## [TO DO]
A: Write out a passage from the smart contract flashcards below. Begin at the words "Diference between Bitcoin" and stop after "its native asset.".
B: Answer these questions from the smart contract flashcards below, one answer per line.
(i) What must run a smart contract's code for consensus to be reached?
(ii) Which consensus method does the Ethereum card name for its one-cpu-one-vote policy?
(iii) For what two reasons does ether exist?
C: In the smart contract flashcards below, list every one-word adjective that follows "it's" in the description of Ethereum.
-- start PASSAGE GIVEN --
Smart Contract Flashcards
Smart Contract
A smart contract is a piece of code that facilitates, verifies, or enforces the negotiation or execution of a digital contract.
For us to reach consensus, a trusted entity must run this code.
After all, we need to trust that a digital contract is enforced correctly.
Like a traditional contract, it carries a set of conditions that must be fulfilled, or terms that must be executed on.
The difference is that the execution and enforcement is done through carefully designed algorithms, not through law.
Ethereum
Ethereum is a decentralized platform designed to run smart contracts. it’s trustless, immutable, uncensorable, pseudonymous, has no central point of failure, and aims for a one-cpu-one-vote policy (Proof of work consensus). One of the most notable features is that it supports a complete scripting language (language for executing transaction in order, with a script)
Diference between Bitcoin and Ethereum
Bitcoin is the “gold standard” of blockchains.
It’s been around for the longest, and its protocol has successfully supported an enormous number of transactions over the past years.
It’s intended purpose is solely to allow the transaction of bitcoins, its native asset.
On the other hand, Ethereum is a smart contract blockchain platform, a distributed world computer.
It’s native asset ether exists to fund computation and to align incentives.
Its primary purpose is not to act as a medium of exchanging value.
Bitcoin is simple and robust.
It’s a global payment system.
Ethereum has a much larger vision, and therefore supports many more features, for example, a much more powerful scripting language.
-- end PASSAGE GIVEN --
-- start DATASET EXTRACT --
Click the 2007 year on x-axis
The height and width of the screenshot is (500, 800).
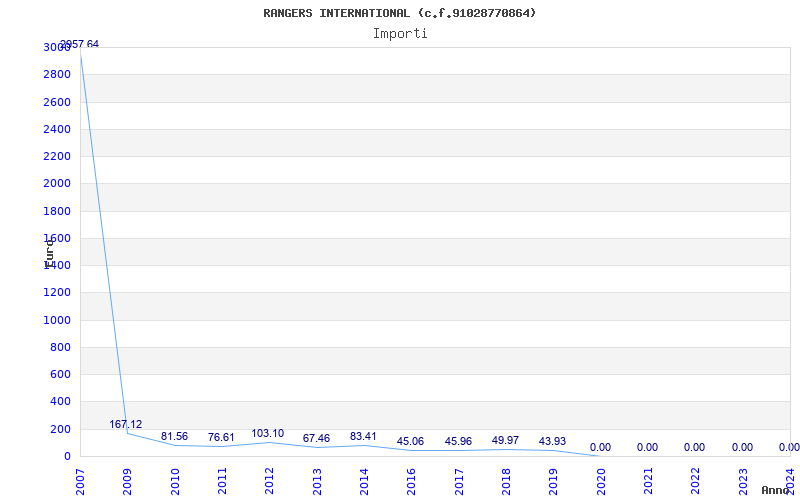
-- end DATASET EXTRACT --
## [IN RESPONSE]
A:
Diference between Bitcoin and Ethereum
Bitcoin is the “gold standard” of blockchains.
It’s been around for the longest, and its protocol has successfully supported an enormous number of transactions over the past years.
It’s intended purpose is solely to allow the transaction of bitcoins, its native asset.

B:
(i) A trusted entity.
(ii) Proof of work.
(iii) To fund computation and to align incentives.

C: trustless, immutable, uncensorable, pseudonymous